Data items

★ ★ ★

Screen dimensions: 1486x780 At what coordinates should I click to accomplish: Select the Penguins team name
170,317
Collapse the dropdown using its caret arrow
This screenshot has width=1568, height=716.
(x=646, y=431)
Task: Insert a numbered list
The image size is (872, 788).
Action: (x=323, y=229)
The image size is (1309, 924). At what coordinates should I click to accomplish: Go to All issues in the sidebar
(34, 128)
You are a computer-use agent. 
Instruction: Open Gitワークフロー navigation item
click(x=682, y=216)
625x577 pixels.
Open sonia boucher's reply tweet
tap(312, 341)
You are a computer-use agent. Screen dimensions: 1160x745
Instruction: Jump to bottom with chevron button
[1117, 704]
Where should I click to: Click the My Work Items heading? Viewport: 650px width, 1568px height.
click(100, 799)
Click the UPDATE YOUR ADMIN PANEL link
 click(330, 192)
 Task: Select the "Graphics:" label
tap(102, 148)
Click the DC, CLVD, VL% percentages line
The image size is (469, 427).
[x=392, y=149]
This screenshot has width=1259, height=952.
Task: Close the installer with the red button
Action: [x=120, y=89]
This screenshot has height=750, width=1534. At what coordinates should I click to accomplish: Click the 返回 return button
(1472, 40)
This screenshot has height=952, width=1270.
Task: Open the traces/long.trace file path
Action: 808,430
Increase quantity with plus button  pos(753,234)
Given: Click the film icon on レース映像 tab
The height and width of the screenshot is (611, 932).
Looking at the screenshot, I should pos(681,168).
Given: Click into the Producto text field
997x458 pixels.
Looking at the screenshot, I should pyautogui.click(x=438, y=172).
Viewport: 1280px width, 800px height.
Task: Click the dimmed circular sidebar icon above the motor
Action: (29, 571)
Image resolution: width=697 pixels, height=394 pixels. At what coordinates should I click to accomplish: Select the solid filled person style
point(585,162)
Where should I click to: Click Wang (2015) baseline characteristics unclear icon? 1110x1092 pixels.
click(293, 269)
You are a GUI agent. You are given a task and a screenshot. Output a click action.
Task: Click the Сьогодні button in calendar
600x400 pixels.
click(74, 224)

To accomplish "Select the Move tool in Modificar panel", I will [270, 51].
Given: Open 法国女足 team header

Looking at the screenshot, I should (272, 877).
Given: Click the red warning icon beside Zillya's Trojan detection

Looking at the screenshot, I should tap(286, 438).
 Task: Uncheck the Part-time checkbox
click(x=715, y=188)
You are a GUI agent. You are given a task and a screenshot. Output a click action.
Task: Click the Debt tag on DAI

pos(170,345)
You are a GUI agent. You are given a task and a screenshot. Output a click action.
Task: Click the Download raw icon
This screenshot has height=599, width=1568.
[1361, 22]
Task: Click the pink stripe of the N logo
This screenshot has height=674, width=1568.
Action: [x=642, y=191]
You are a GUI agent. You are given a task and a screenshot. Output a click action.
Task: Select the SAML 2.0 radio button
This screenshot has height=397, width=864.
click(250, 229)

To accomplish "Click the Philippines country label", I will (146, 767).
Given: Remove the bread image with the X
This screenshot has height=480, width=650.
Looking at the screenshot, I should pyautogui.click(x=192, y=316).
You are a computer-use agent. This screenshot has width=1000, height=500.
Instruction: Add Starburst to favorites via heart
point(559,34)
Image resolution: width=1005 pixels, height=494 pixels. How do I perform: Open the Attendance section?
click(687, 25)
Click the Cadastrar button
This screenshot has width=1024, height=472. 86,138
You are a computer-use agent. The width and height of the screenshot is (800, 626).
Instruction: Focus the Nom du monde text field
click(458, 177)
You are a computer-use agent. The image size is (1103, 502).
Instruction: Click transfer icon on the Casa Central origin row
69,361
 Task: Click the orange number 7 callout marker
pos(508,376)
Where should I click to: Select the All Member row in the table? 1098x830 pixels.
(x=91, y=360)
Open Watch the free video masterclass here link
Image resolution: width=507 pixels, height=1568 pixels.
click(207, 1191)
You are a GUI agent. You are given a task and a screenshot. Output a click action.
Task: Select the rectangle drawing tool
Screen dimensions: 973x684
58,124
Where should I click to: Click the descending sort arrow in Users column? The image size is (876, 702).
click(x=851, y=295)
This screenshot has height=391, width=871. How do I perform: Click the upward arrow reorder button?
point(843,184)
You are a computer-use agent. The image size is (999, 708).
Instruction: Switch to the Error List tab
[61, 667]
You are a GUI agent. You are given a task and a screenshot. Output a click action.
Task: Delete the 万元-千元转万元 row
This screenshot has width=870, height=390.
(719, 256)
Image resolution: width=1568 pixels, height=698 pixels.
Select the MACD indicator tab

★ ★ ★

BRIEF –
Write out all the records again, exactly as they appear.

SOLUTION BELOW –
Screen dimensions: 1486x780 At what coordinates should I click to accomplish: Select the Penguins team name
170,317
Collapse the dropdown using its caret arrow
This screenshot has width=1568, height=716.
(x=646, y=431)
Task: Insert a numbered list
The image size is (872, 788).
Action: (x=323, y=229)
The image size is (1309, 924). At what coordinates should I click to accomplish: Go to All issues in the sidebar
(34, 128)
You are a computer-use agent. 
Instruction: Open Gitワークフロー navigation item
click(x=682, y=216)
625x577 pixels.
Open sonia boucher's reply tweet
tap(312, 341)
You are a computer-use agent. Screen dimensions: 1160x745
Instruction: Jump to bottom with chevron button
[1117, 704]
Where should I click to: Click the My Work Items heading? Viewport: 650px width, 1568px height.
click(100, 799)
Click the UPDATE YOUR ADMIN PANEL link
 click(330, 192)
 Task: Select the "Graphics:" label
tap(102, 148)
Click the DC, CLVD, VL% percentages line
The image size is (469, 427).
[x=392, y=149]
This screenshot has width=1259, height=952.
Task: Close the installer with the red button
Action: [x=120, y=89]
This screenshot has height=750, width=1534. At what coordinates should I click to accomplish: Click the 返回 return button
(1472, 40)
This screenshot has height=952, width=1270.
Task: Open the traces/long.trace file path
Action: 808,430
Increase quantity with plus button  pos(753,234)
Given: Click the film icon on レース映像 tab
The height and width of the screenshot is (611, 932).
Looking at the screenshot, I should pos(681,168).
Given: Click into the Producto text field
997x458 pixels.
Looking at the screenshot, I should pyautogui.click(x=438, y=172).
Viewport: 1280px width, 800px height.
Task: Click the dimmed circular sidebar icon above the motor
Action: (29, 571)
Image resolution: width=697 pixels, height=394 pixels. At what coordinates should I click to accomplish: Select the solid filled person style
point(585,162)
Where should I click to: Click Wang (2015) baseline characteristics unclear icon? 1110x1092 pixels.
click(293, 269)
You are a GUI agent. You are given a task and a screenshot. Output a click action.
Task: Click the Сьогодні button in calendar
600x400 pixels.
click(74, 224)

To accomplish "Select the Move tool in Modificar panel", I will [270, 51].
Given: Open 法国女足 team header

Looking at the screenshot, I should (272, 877).
Given: Click the red warning icon beside Zillya's Trojan detection

Looking at the screenshot, I should tap(286, 438).
 Task: Uncheck the Part-time checkbox
click(x=715, y=188)
You are a GUI agent. You are given a task and a screenshot. Output a click action.
Task: Click the Debt tag on DAI

pos(170,345)
You are a GUI agent. You are given a task and a screenshot. Output a click action.
Task: Click the Download raw icon
This screenshot has height=599, width=1568.
[1361, 22]
Task: Click the pink stripe of the N logo
This screenshot has height=674, width=1568.
Action: [x=642, y=191]
You are a GUI agent. You are given a task and a screenshot. Output a click action.
Task: Select the SAML 2.0 radio button
This screenshot has height=397, width=864.
click(250, 229)

To accomplish "Click the Philippines country label", I will (146, 767).
Given: Remove the bread image with the X
This screenshot has height=480, width=650.
Looking at the screenshot, I should pyautogui.click(x=192, y=316).
You are a computer-use agent. This screenshot has width=1000, height=500.
Instruction: Add Starburst to favorites via heart
point(559,34)
Image resolution: width=1005 pixels, height=494 pixels. How do I perform: Open the Attendance section?
click(687, 25)
Click the Cadastrar button
This screenshot has width=1024, height=472. 86,138
You are a computer-use agent. The width and height of the screenshot is (800, 626).
Instruction: Focus the Nom du monde text field
click(458, 177)
You are a computer-use agent. The image size is (1103, 502).
Instruction: Click transfer icon on the Casa Central origin row
69,361
 Task: Click the orange number 7 callout marker
pos(508,376)
Where should I click to: Select the All Member row in the table? 1098x830 pixels.
(x=91, y=360)
Open Watch the free video masterclass here link
Image resolution: width=507 pixels, height=1568 pixels.
click(207, 1191)
You are a GUI agent. You are given a task and a screenshot. Output a click action.
Task: Select the rectangle drawing tool
Screen dimensions: 973x684
58,124
Where should I click to: Click the descending sort arrow in Users column? The image size is (876, 702).
click(x=851, y=295)
This screenshot has height=391, width=871. How do I perform: Click the upward arrow reorder button?
point(843,184)
You are a computer-use agent. The image size is (999, 708).
Instruction: Switch to the Error List tab
[61, 667]
You are a GUI agent. You are given a task and a screenshot. Output a click action.
Task: Delete the 万元-千元转万元 row
This screenshot has width=870, height=390.
(719, 256)
Image resolution: width=1568 pixels, height=698 pixels.
Select the MACD indicator tab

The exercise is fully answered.